Construct a new BUFeaturizer.

Parameters:
  • featurizer (BaseFeaturizer) – The featurizer to use. Currently, we do not support `MultipleFeaturizer`s. Please, instead, use multiple BUFeaturizers. If you use a featurizer that is not implemented in mofdscribe (e.g. a matminer featurizer), you need to wrap using a method that describes on which data objects the featurizer can operate on. If you do not do this, we default to assuming that it operates on structures.

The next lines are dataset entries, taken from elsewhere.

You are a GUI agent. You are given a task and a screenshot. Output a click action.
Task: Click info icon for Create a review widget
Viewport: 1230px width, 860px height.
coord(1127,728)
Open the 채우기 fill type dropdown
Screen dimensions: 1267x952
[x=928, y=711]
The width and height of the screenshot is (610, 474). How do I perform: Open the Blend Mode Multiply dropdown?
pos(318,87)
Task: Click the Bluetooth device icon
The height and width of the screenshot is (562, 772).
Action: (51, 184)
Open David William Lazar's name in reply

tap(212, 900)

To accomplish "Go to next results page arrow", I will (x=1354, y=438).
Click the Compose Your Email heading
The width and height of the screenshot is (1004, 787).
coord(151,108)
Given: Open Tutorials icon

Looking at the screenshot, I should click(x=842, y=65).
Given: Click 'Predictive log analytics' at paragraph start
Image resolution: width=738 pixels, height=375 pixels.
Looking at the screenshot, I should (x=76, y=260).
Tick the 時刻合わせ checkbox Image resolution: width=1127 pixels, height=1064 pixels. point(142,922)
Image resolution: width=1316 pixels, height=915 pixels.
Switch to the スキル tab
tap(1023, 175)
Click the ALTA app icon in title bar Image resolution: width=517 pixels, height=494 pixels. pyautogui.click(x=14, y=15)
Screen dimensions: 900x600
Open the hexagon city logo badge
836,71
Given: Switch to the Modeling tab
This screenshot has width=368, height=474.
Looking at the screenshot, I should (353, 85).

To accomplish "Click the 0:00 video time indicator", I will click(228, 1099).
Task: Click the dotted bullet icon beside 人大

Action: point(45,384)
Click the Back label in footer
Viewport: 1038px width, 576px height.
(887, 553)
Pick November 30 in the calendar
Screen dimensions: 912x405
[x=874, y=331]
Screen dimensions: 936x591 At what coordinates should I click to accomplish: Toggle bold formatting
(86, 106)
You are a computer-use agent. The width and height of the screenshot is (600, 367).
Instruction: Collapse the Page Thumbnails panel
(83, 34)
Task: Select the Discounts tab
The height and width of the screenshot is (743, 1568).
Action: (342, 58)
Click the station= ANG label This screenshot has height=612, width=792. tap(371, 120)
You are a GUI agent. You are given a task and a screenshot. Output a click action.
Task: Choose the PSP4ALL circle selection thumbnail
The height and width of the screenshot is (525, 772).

  • aggregations (Tuple[str]) – The aggregations to use. Must be one of ARRAY_AGGREGATORS.

feature_labels()[source]#

Generate attribute names.

Return type:

List[str]

Returns:

([str]) attribute labels.

fit(structures=None, mofbbs=None)[source]#

Fit the featurizer to the given structures.

Parameters:
  • structures (Collection[Structure], optional) – The structures to featurize.

  • mofbbs (Collection[MOFBBs], optional) – The MOF fragments (nodes and linkers).

Return type:

None

featurize(structure=None, mofbbs=None)[source]#

Compute features on the BUs and then aggregate them.

If you provide a structure, we will fragment the MOF into BUs. If you already have precomputed fragements or only want to consider a subset of the BUs, you can provide them manually via the mofbbs argument.

If you manually provide the mofbbs, we will convert molecules to structures where possible.

Parameters:
  • structure (Union[Structure, IStructure], optional) – The structure to featurize.

  • mofbbs (MOFBBs, optional) – The MOF fragments (nodes and linkers).

Return type:

ndarray

Returns:

A numpy array of features.

citations()[source]#

Citation(s) and reference(s) for this feature.

Return type:

List[str]

Returns:

(list) each element should be a string citation,

ideally in BibTeX format.

implementors()[source]#

List of implementors of the feature.

Return type:

List[str]

Returns:

(list) each element should either be a string with author name (e.g.,

”Anubhav Jain”) or a dictionary with required key “name” and other keys like “email” or “institution” (e.g., {“name”: “Anubhav Jain”, “email”: “ajain@lbl.gov”, “institution”: “LBNL”}).

set_fit_request(*, mofbbs: bool | None | str = '$UNCHANGED$', structures: bool | None | str = '$UNCHANGED$') BUFeaturizer#

Request metadata passed to the fit method.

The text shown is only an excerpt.